I have an opportunity to score a quantity of prairie grass seed mix (Big Blue, Indiangrass, Little Blue). The thing is, I'm only about 50% likely to be able to use it this year, due to a couple unrelated factors. 

If kept in a cool, dry place, would the stuff still be good in '06?


----------



## trout (Jan 17, 2000)

Grass seeds have been found stored for 1000 years and they germinated.
You might just be able to keep it until 06.
Curious, how much is that stuff normally and what is the seeding rate?


----------



## DEERSLAYER (Mar 29, 2000)

The regional prairie grass guy from Pheasants Forever told me it should remain good for 2-3 years with no problem.


----------



## johnhunter (Jun 17, 2000)

Prices - they vary based on variety, market conditions, and volume purchased. I've seen Big Blue and Indiangrass range between $6 and $8 per pound, Little Blue slightly more.

A mix of the above 3 will run slightly higher, and may be priced somewhere around $10/lb.

Application rates - I've seen 8 to 10 pounds/acre recommended when drilled, somewhat higher if broadcast. At 8 pounds per acre, you're probably looking at about $80 in seed per acre.

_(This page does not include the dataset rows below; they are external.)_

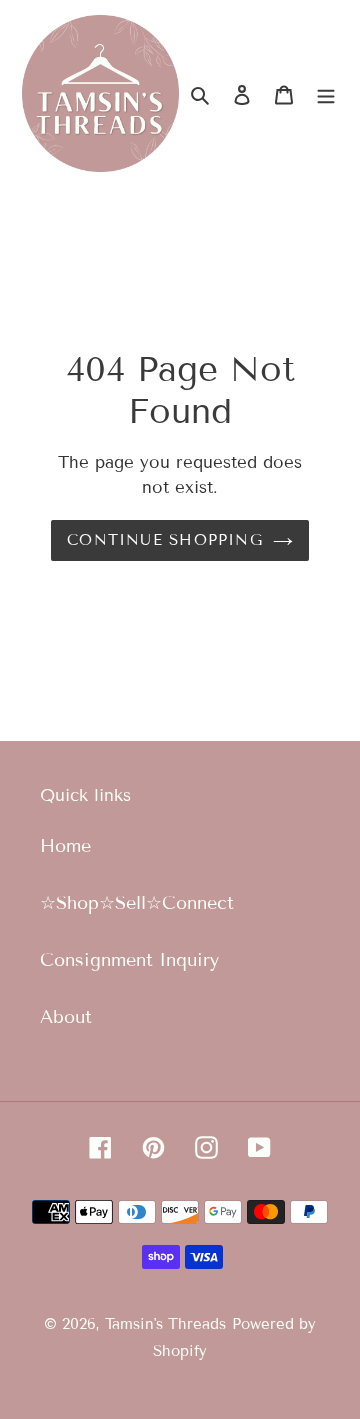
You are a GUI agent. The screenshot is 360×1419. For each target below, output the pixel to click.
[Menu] (326, 93)
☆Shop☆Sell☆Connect (137, 903)
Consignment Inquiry (129, 960)
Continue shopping (165, 540)
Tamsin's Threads (165, 1324)
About (66, 1017)
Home (65, 846)
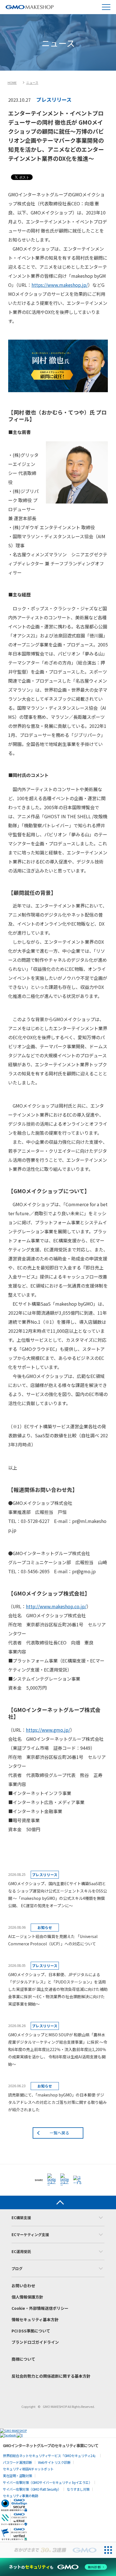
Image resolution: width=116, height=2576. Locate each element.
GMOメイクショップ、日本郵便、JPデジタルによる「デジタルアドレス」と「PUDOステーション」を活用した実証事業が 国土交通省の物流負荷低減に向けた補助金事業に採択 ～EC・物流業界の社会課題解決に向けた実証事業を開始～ (58, 1989)
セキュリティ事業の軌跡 (20, 2495)
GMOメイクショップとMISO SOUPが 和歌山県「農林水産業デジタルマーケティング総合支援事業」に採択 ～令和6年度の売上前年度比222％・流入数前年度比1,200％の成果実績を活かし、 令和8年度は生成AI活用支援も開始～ (57, 2049)
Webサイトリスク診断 (54, 2462)
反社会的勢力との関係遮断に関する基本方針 (51, 2376)
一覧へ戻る (59, 2133)
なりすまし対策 (78, 2489)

If you're trying to get these grasses established, Plateau herbicide is darn near a must. Six oz. per acre worked for me. This stuff ain't cheap, if you can find it. Figure on an additional $20/acre for the initial application of Plateau alone.


----------



## orion (Apr 8, 2002)

FL-If the mix you are refering to is the PF Native prairie mix, it has wildflowers already in it. If this is the mix, the wildflowers may not keep a high germination. If its just prairie grass there is no problem with keeping it a year or more. If it were me, I would get the seed now if the price is right, and take what I get with the wildflowers. I know you will do well, based on the pics you have shown of your prairie restorations.


----------